Al terminar de decir aquello todos felicitaron a la pequeña quien se sonrojo y apenas podía decir nada.
—Mientras... Que Carla Bussel, es una mujer con talento en el baile innato, pero que ha podido entrar de cabeza en todas las academias de danza del mundo, gracias al apoyo completo de sus padres... No obstante, en lugar de hacerle honor a ello, se ha confiado y desde que recibió la noticia de que entraría aquí, no entreno ni una sola vez... ¿Me equivoco acaso? —Cuestiono Julie viéndola con decepción.
—No profesora... —Con bastante rabia la mujer respondió ante la acusación de su docente.
—Entonces... Ella solo tiene que practicar para ganarme ¿No? —Pregunto inocentemente Nanami.
— ¡Cállate! —Grito furiosa Carla.
— ¡Basta! —Dijo la profesora con un tono alto —Respete a su compañera y actué como una dama.
—Lo siento... —Bajando su mirada, la bailarina tenía un rencor por su compañera.
—Muy bien... Ahora... Duly Alonso sin embargo, es una mujer de casa humilde, que se esforzó mucho para llegar hasta este punto... Aunque sus técnicas fueron algo cuestionables... Su talento es verdadero y entrena como una loca a diario para poder estar a la vanguardia, su entrada en este lugar fue comprada solamente con su talento —Finalizo Makarova con orgullo.
—Gracias maestra —Con un acento latino muy marcado agradeció la joven.

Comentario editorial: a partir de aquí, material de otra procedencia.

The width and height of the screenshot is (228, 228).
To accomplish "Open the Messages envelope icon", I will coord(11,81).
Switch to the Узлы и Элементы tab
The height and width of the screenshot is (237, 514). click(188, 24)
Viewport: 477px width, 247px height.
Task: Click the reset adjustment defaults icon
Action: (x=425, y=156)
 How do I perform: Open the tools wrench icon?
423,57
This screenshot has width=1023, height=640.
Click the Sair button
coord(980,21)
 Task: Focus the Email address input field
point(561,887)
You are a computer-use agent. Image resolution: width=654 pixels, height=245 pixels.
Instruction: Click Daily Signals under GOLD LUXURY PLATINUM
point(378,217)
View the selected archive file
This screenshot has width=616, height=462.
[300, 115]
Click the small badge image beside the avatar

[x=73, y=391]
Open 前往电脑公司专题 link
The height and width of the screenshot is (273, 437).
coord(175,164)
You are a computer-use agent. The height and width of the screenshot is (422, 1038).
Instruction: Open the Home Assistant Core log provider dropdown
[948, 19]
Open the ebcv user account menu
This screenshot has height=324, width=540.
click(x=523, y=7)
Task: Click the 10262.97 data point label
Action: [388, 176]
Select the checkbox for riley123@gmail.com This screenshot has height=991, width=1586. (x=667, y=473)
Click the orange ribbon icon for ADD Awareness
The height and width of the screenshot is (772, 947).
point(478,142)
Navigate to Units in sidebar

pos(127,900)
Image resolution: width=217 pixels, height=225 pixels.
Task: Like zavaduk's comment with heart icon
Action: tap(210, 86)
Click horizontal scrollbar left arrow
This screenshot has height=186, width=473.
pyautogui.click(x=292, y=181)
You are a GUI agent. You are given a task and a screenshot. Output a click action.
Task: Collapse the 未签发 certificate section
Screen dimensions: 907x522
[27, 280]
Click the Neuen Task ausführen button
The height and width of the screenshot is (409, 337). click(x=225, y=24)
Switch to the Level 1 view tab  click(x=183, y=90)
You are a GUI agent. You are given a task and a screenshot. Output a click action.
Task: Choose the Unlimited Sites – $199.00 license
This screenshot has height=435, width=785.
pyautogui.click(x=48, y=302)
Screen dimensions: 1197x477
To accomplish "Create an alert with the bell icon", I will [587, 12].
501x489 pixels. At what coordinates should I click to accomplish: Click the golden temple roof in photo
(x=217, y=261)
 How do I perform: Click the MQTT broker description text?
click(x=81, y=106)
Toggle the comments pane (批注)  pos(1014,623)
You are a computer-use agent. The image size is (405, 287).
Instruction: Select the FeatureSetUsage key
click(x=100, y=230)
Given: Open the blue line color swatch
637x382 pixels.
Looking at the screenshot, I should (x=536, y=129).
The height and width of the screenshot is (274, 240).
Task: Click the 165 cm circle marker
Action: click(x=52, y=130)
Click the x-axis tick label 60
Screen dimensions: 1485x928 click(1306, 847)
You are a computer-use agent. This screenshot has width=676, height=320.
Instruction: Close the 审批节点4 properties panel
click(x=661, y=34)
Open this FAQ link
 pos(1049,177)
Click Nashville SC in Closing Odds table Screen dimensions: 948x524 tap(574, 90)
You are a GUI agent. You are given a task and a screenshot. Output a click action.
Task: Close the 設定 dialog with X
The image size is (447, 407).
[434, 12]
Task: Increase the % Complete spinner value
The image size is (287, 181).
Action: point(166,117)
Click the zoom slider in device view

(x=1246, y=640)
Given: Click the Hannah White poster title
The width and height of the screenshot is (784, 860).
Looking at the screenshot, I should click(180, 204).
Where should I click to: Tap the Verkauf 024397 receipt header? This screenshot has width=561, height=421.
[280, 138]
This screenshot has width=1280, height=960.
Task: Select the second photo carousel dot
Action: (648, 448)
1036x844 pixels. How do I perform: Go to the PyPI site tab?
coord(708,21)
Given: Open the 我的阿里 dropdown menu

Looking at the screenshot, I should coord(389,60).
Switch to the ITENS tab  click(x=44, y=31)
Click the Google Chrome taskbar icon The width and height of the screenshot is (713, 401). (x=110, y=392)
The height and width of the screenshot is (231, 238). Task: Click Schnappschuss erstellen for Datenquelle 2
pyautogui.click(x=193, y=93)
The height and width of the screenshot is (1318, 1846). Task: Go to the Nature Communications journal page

—Sin embargo... —Caminando hacia el frente de todos, Julie hizo un doble giro tan asombroso que literalmente dejo a quienes la veían sin aire, eso... Era la perfección en un movimiento —Aun os queda mucho camino por recorrer. En mi escala solo son gallinas —Acoto con un tono sumamente egocéntrico, pero debido a su grandeza nadie lo notaba.
Todos quedaron en silencio, pues no tenían nada que decir ante la maniobra de su profesora. Frente a ellos, las diferencias de talento que tenían eran tan básicas en comparación a la absoluta superioridad que quien los entrenaba acababa de demostrar.
—Bueno definitivamente la vieja esta en otro nivel —Susurro Duly a Nanami.
—Tienes razón... Ella es excepcional —Respondió Furukawa — ¿¡Podemos ser amigas!? —Pregunto nerviosa.
—Claro, somos compañeras así que es natural —Contesto sonriendo la morena.
— ¡Genial! —Dijo dando saltitos la enana y agarrando la mano de su nueva colega.
—A partir de hoy entrenaremos mucho, las técnicas y el estilo lo refinaremos aquí, mientras que el equilibrio y su resistencia las entrenaremos afuera, después del almuerzo —Hablo la señora Makarova — ¡Pasaran de ser gallinas a ser unos hermosos cisnes! —Aseguro con emoción.
— ¡Bien! —Respondieron el resto de bailarines al unísono.
Las cosas parecían ir cada vez mejor en la zona de ballet, pero igualmente un sentimiento desagradable se cosechaba... Una manzana podrida, estaba a punto de hacer mucho daño. Mientras tanto, un par de muchachos iban bastante tarde a sus asignaturas.